Haiti

Environment

Haiti bans plastic bags, foam containers

 

Haitian government issues presidential decree banning black plastic bags and foam containers

jcharles@MiamiHerald.com

The Haitian crackdown was first announced last month in a presidential decree issued by President Michel Martelly. After initial confusion and public protests because it was assumed that plastic bags used for potable water were also being targeted — for now they are exempt — the crackdown appears to be winning public support.

For weeks, the government has been running TV spots informing the general public about the ban.

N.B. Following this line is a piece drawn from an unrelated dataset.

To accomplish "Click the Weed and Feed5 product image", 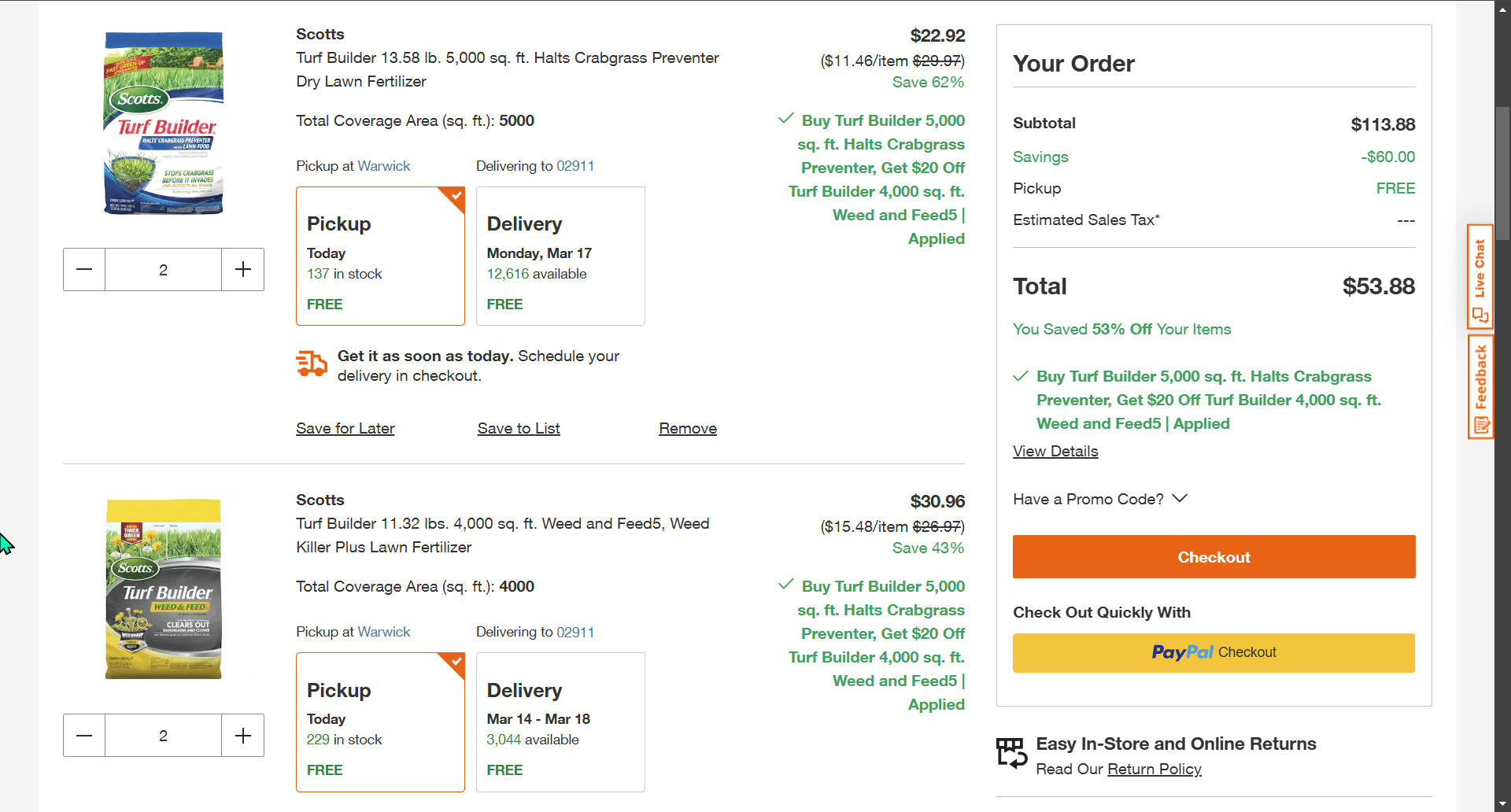I will 164,589.
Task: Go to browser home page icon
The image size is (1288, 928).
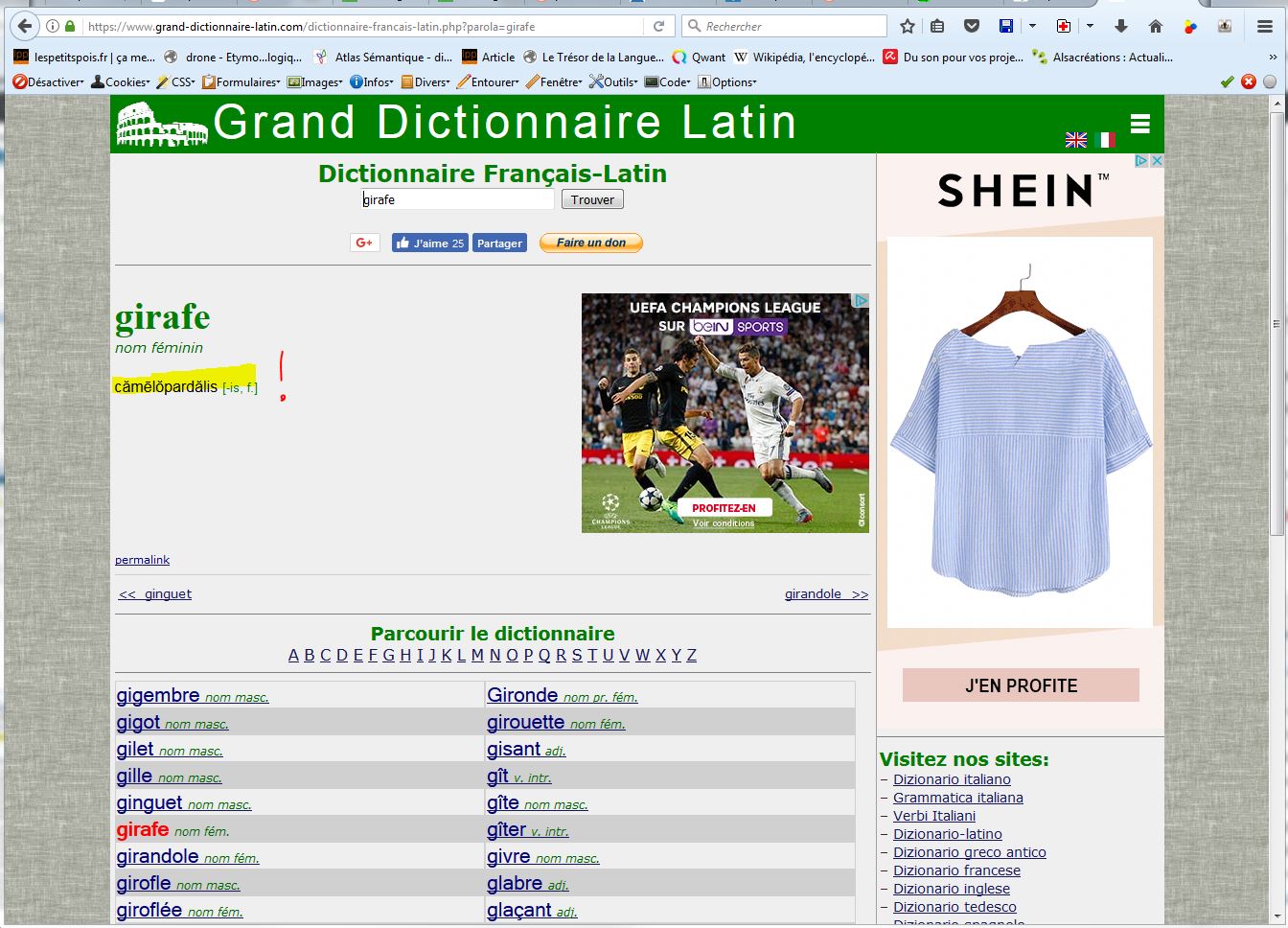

“If they tell us not to sell them, we won’t,” said Christine Resile, 39, a mother of three who began peddling plastic bags last year after losing her $50 a month housekeeping job in the hills of Port-au-Prince. “We sell them because we don’t have any alternatives; not because we love selling them.”

Marguerite Etienne, who sells food on a congested curbside in downtown Port-au-Prince, said she’s prepared to work with the ban.

“The clients will just have to come with their plates and bowls as they did before we started using the containers,” she said, frying plantains and pork on a charcoal stove. To-go foam containers were stacked nearby. “These things litter the country. Haiti wasn’t always this dirty,” Etienne said.

But getting Haitians to adjust to the changes may be easier said than done. The imported containers, which come mainly from the neighboring Dominican Republic, have become an integral part of daily life. For instance, a day after Tropical Storm Isaac flooded the country last month, Martelly posted photos on his Facebook page showing his wife Sophia Martelly distributing hot meals to children on foam plates.

Environmental activists in Haiti say while they commend the government for being environmentally-proactive, they do wonder how Haiti — a country that already struggles to control its porous borders and collect taxes — will police the ban.

“I would like to see it go through, but I would also like to see them have a contingency plan if it doesn’t,” said Sam Bloch of Haiti Communitere, a nongovernmental organization in Port-au-Prince that promotes environmentally friendly projects among Haitians. “There is still plenty of trash in Haiti that is waiting to go into the ocean.”

HOME CREATED

Earlier this year, Haiti Communitere, with the help of 20 women from the Cité Soleil slum, completed the construction of a hurricane and earthquake-resistant house. The tiny house is made from recycled plastic bags and 27,000 foam containers pulled from nearby canals. Bloch said the goal is to build more of the homes for Haiti’s poor, with the help of a factory that can turn the containers into “blocks” for faster construction.

Sasha Kramer, a University of Miami professor, who co-founded SOIL, a U.S. nonprofit that turns human waste into compost in Haiti, said it is difficult to imagine how the Haitian government’s ban will be implemented.

“Banning widely used items can only be successful when viable alternatives are available,” Kramer said. “Unless this ban goes hand-in-hand with a new product that can replace plastic bags and Styrofoam, it will not be successful, and is likely to heavily impact the poor who rely on these products to sell their goods on the informal market.”

In Rwanda, parliament passed the 2008 ban after a four-year sensitization period and after a scientific study showed “an overwhelming negative impact of plastic bags on the environment” and the country’s economy, the head of the African nation’s environmental management authority said.